Questions fréquentes

Je ne travaillais pas au moment de l'accident médical, puis-je obtenir une indemnisation pour perte de revenus ?
Oui, il est possible d'obtenir une indemnisation si vous pouvez démontrer que la faute médicale vous a privé d'une chance sérieuse d'exercer une activité professionnelle et d'en tirer des revenus. Le juge doit rechercher cette chance même si vous ne perceviez pas de revenus à la date des faits.
Qu'est-ce que la perte de chance en matière médicale ?
La perte de chance est la perte d'une probabilité de guérison ou d'évitement du dommage. Elle est indemnisée lorsque la faute du médecin a fait perdre au patient une chance sérieuse d'échapper au dommage. Le taux de perte de chance est fixé par le juge en fonction des circonstances.
Comment faire admettre un pourvoi en cassation devant le Conseil d'État ?
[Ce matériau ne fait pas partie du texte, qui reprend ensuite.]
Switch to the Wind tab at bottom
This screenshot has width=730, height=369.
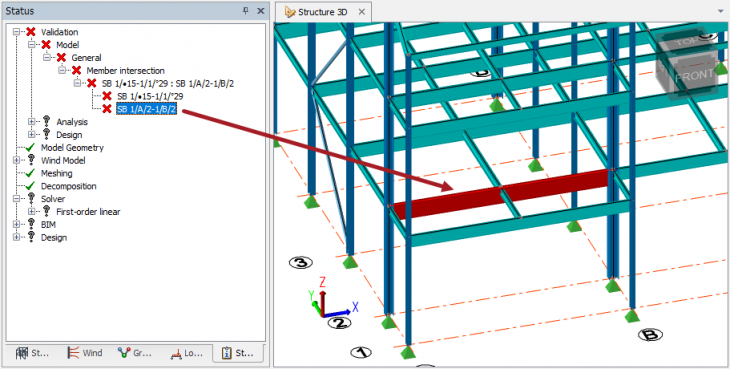click(85, 353)
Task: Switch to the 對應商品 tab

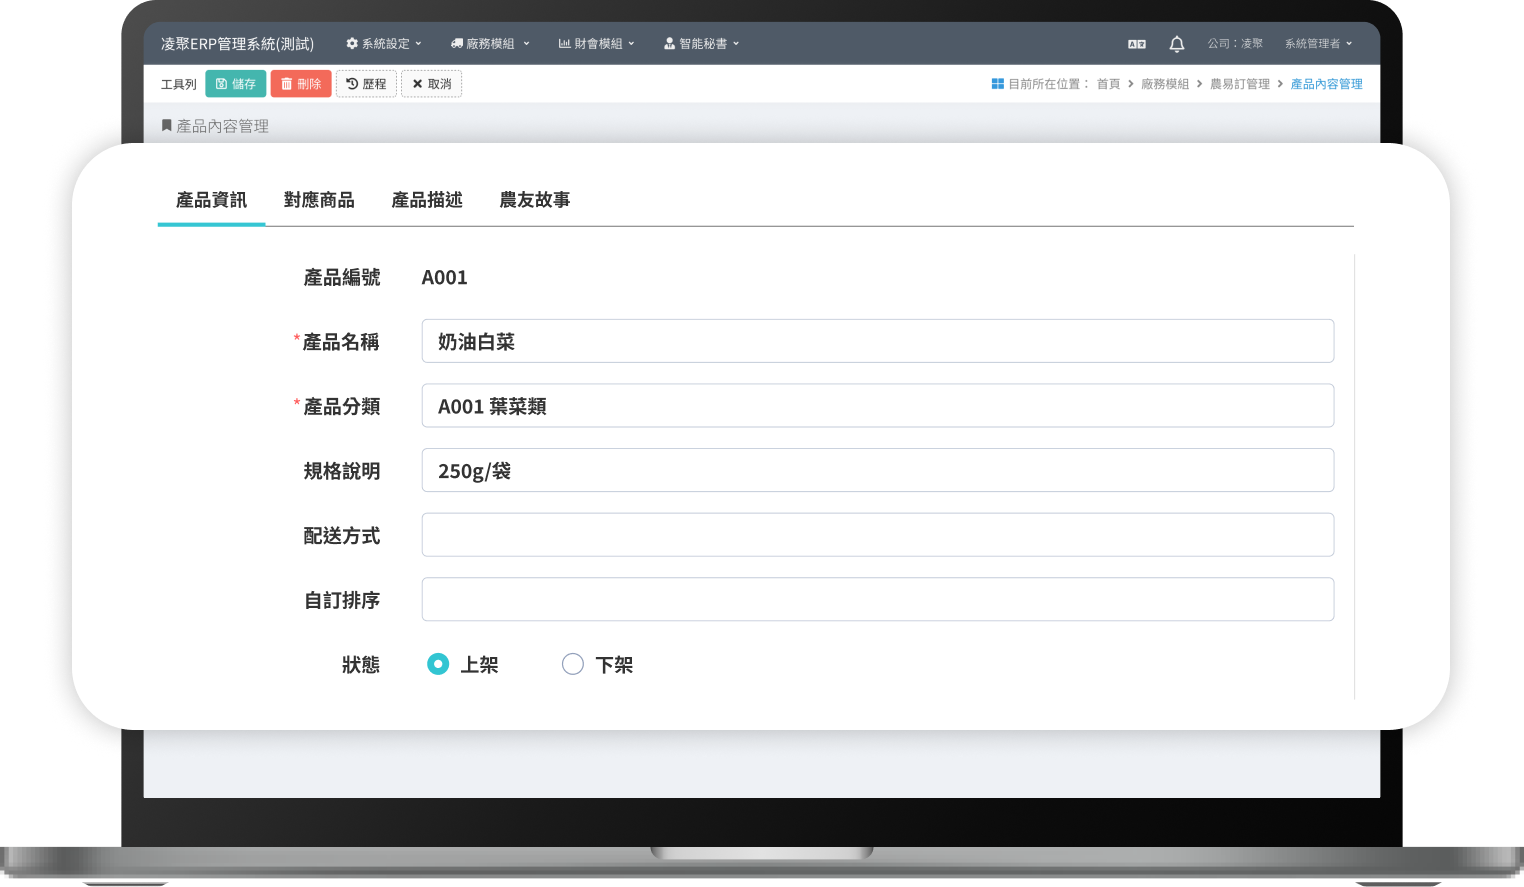Action: pos(318,200)
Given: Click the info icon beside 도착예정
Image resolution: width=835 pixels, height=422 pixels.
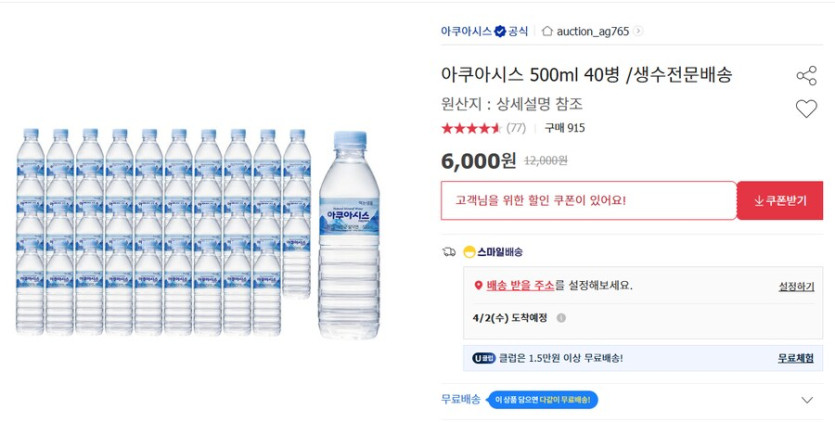Looking at the screenshot, I should pos(561,318).
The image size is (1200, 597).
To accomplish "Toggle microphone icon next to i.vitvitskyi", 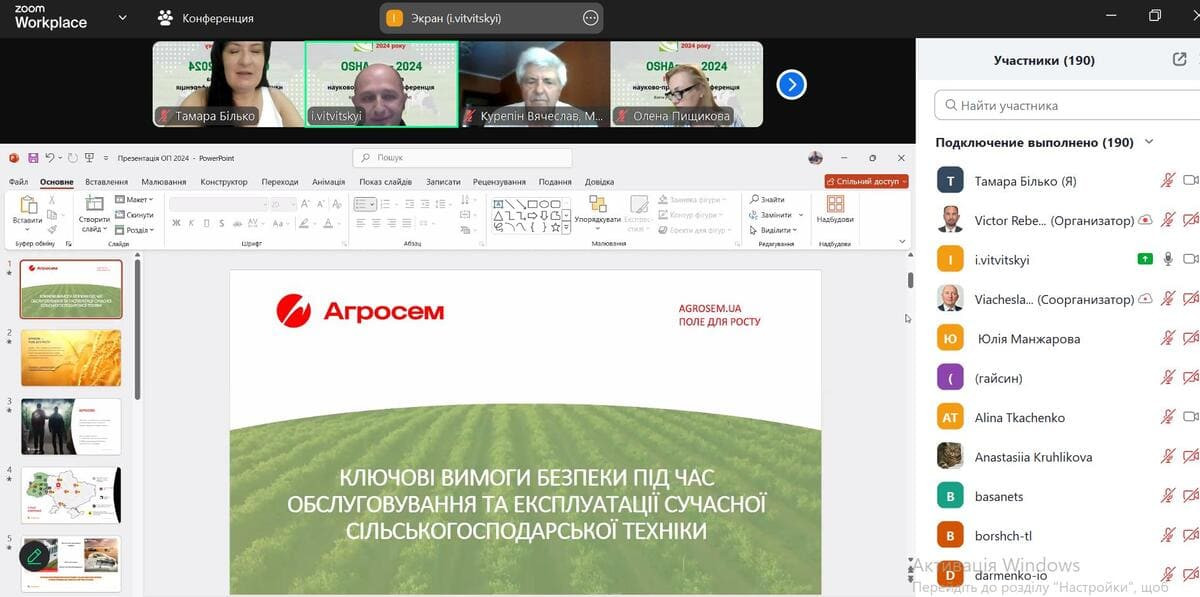I will 1167,260.
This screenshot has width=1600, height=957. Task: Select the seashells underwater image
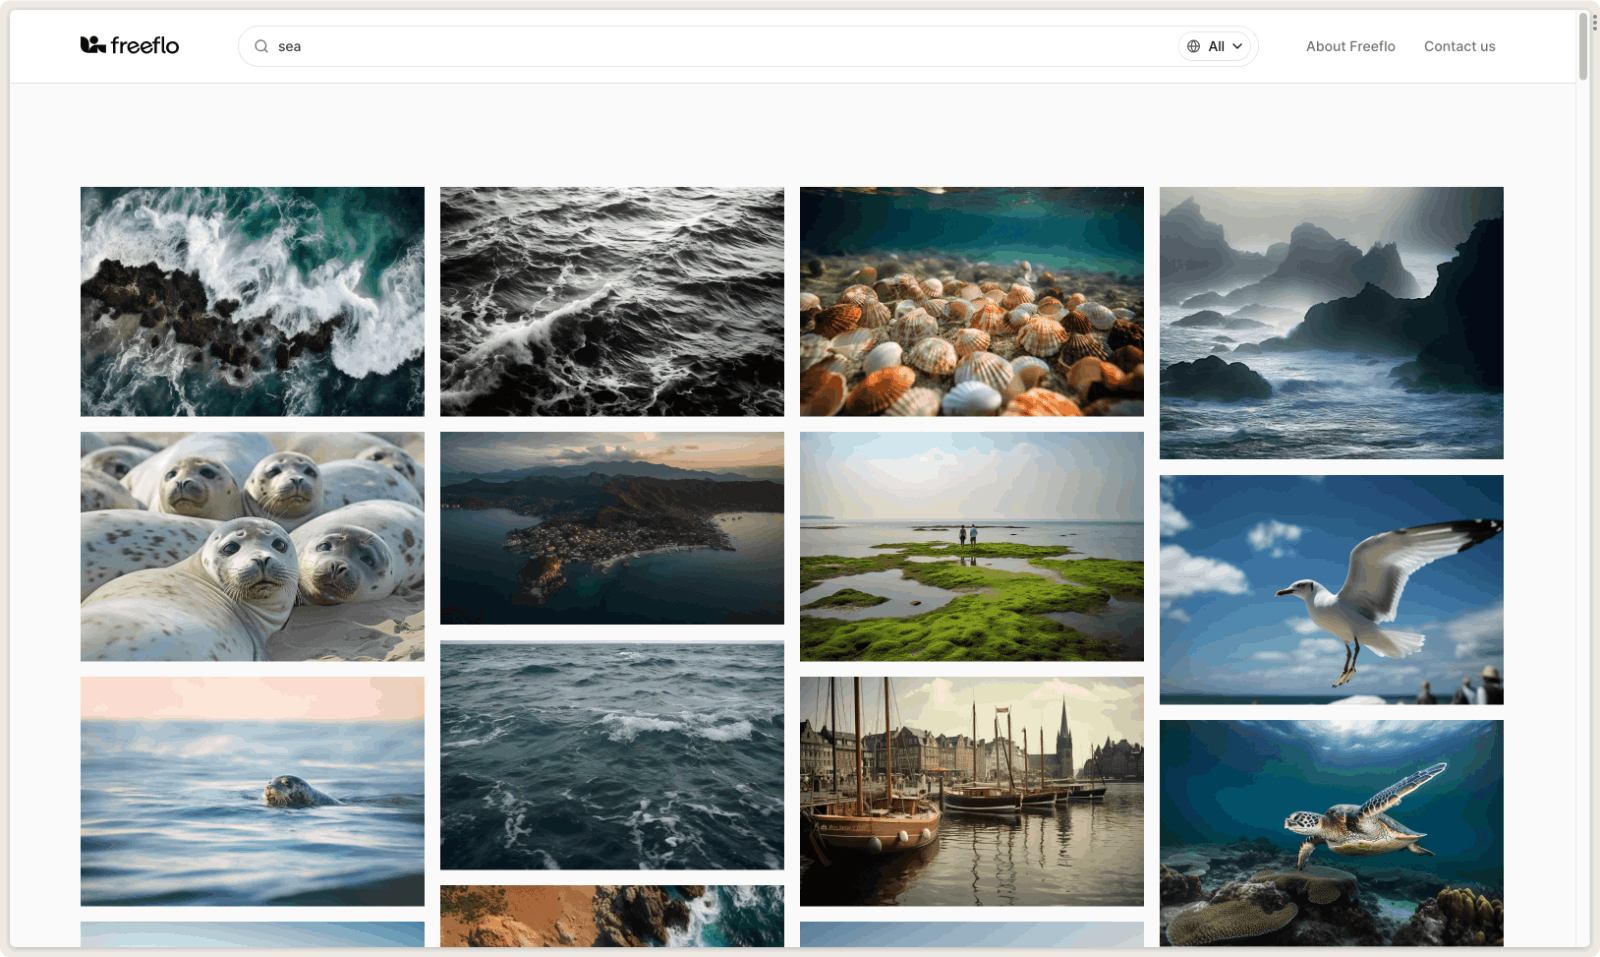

Le pourvoi en cassation doit être présenté dans un délai de deux mois après la notification de la décision. Il doit soulever un moyen sérieux. Le Conseil d'État admet le pourvoi si le moyen est de nature à permettre l'admission, c'est-à-dire s'il est susceptible d'entraîner la cassation de l'arrêt.
Quels sont les préjudices indemnisables en cas de faute médicale ?
Les préjudices indemnisables incluent les préjudices patrimoniaux (frais médicaux, perte de revenus, incidence professionnelle) et extra-patrimoniaux (souffrances endurées, préjudice esthétique, préjudice d'agrément).
La CPAM peut-elle demander le remboursement de ses débours ?
Oui, la CPAM peut demander au responsable du dommage le remboursement des prestations qu'elle a versées (frais médicaux, indemnités journalières, etc.). Elle intervient dans la procédure pour récupérer ces sommes.